Anyway, that 110 percent tax — which will hit teams in 2024 who have exceeded the base luxury tax limit by at least $60 million for three consecutive years — should actually work as an understandable threshold for slowing down or stopping spending, in a way previous luxury tax thresholds have not. The Red Sox trading away Mookie Betts — who very well could have wrapped his career in Boston as the greatest homegrown player they’ve ever had the pleasure of putting a uniform on — because winning a World Series in 2018 cost them an extra $12 million due to how far above the threshold they were, was obviously a joke. Steve Cohen deciding maybe they should figure something else out instead of paying Shohei Ohtani the largest annual average value ever and then a penalty that’s even bigger than that figure on top of that… well, he’s got the money to do it, but I at least can understand where he’d think maybe he should invest some cash elsewhere in the organization instead.

And since that massive tax penalty now exists for teams that want to spend so far beyond where everyone else is at, there’s even less need for a salary cap than there ever was (and there was never a need, because salary caps belong in the garbage). There is a cap, anyway: the previous forms of the luxury tax, due to the behavior of the league’s 30 teams, acted as a soft cap, and a tax that makes it so that you need to pay for 2.1 Shohei Ohtanis in order to have one Shohei Ohtani is much less soft.
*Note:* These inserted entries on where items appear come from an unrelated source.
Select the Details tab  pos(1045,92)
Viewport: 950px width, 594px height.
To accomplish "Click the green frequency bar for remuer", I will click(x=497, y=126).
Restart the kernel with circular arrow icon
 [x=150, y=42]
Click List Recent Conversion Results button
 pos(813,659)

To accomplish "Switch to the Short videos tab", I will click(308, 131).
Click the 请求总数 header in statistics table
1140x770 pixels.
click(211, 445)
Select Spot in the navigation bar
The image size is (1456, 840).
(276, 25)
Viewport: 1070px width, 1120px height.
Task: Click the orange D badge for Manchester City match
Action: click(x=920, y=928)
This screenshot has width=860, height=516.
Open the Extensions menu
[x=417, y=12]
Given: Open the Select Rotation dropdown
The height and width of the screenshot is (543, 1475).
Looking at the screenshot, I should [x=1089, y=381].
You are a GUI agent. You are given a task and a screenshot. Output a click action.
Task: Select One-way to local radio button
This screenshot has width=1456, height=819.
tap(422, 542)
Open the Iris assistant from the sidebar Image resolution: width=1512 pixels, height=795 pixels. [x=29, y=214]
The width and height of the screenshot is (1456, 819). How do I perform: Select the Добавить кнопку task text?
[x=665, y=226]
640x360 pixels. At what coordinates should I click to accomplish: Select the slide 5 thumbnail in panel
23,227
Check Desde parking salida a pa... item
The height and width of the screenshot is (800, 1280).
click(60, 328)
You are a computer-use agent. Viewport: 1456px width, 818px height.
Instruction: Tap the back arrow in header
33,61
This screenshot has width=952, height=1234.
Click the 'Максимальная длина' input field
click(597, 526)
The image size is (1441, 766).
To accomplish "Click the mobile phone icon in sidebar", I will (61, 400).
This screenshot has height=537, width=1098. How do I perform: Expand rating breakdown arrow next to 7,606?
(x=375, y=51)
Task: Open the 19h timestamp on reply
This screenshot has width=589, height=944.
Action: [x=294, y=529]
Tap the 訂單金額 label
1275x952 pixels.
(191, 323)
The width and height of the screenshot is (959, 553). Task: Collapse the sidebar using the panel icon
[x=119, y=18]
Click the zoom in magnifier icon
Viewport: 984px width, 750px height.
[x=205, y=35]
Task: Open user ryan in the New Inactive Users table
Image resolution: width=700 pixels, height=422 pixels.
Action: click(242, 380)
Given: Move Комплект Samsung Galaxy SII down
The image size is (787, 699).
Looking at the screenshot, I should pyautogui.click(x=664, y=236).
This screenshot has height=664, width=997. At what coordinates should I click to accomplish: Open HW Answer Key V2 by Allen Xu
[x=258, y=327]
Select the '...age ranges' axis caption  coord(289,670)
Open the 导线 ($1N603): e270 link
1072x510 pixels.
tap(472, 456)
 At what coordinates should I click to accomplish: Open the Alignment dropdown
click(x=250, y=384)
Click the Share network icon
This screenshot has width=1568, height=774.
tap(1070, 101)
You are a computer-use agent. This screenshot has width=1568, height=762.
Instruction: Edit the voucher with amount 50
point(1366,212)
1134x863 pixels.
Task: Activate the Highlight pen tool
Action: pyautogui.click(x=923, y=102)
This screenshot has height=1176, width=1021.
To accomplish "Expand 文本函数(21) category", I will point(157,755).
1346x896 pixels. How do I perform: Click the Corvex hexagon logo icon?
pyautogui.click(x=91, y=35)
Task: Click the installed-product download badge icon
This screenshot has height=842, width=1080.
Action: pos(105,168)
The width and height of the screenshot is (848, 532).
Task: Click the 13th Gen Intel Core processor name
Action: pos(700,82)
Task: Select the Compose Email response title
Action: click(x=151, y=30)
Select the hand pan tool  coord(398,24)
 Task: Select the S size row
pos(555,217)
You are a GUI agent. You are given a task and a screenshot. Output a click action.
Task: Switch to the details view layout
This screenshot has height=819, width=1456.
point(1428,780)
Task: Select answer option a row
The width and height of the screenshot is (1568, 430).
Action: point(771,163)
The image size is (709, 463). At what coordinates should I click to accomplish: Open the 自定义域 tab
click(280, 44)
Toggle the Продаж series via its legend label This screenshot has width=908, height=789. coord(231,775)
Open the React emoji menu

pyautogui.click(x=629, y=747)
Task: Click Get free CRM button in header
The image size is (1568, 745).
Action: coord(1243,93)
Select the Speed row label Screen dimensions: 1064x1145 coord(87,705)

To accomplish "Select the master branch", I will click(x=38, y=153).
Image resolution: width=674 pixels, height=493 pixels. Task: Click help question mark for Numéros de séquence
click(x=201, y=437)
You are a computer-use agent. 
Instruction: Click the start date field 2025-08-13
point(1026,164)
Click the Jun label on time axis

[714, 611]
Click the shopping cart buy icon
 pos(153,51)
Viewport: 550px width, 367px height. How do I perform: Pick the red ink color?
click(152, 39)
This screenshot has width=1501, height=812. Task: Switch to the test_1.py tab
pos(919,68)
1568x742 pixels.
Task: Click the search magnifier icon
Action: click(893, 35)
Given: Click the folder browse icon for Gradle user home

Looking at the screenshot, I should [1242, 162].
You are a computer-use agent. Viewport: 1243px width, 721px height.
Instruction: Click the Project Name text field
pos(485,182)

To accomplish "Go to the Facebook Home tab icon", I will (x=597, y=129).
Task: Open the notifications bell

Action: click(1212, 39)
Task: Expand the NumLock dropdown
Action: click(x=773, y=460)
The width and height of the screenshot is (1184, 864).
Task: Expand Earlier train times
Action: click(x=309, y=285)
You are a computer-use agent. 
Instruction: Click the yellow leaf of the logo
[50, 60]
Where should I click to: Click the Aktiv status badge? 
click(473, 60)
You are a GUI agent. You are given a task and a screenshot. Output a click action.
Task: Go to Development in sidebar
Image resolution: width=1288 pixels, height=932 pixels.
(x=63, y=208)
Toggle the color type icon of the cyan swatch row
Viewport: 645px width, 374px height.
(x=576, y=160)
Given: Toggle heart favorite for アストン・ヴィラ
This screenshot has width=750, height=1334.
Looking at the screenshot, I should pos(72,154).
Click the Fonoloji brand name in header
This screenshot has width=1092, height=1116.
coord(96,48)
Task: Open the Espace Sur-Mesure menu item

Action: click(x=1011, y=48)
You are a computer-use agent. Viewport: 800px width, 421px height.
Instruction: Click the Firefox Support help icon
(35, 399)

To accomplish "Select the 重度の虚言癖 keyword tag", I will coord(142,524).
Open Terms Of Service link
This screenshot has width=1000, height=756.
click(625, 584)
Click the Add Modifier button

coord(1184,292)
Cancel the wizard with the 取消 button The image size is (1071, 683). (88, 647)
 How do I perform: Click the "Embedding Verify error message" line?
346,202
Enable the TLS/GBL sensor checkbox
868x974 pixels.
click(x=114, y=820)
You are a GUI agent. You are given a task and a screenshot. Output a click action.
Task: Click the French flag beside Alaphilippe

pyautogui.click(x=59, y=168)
That’s not to say the Players Association caved on a cap or “cap” or anything like that during the last round of bargaining — the rate at which “hey, should we commit ourselves to $110 million per year for a single player?” is going to come up during this CBA or even one 20 years down the road is, let’s say, infrequent — but that they found a way to get MLB moving again on raising the luxury tax threshold while also letting them try to avoid creating a new George Steinbrenner to contend with. Ultimately, Cohen is going to spend what he wants to spend — he might hover around the tax threshold that’s nicknamed for him for a few years, then back off to reset the tax so his players don’t cost 110 percent of their salaries, then ratchet right back up. I’d of course prefer he just shrugs and pays 110 percent for his roster and then makes fun of the other owners for needing him to finance their own transactions with his penalties, but again, trying to be realistic here.

Alright, well, maybe just one tweet about how the Pirates are poor, Steve. Maybe Bob Nutting will get so mad he’ll accidentally admit he isn’t actually destitute.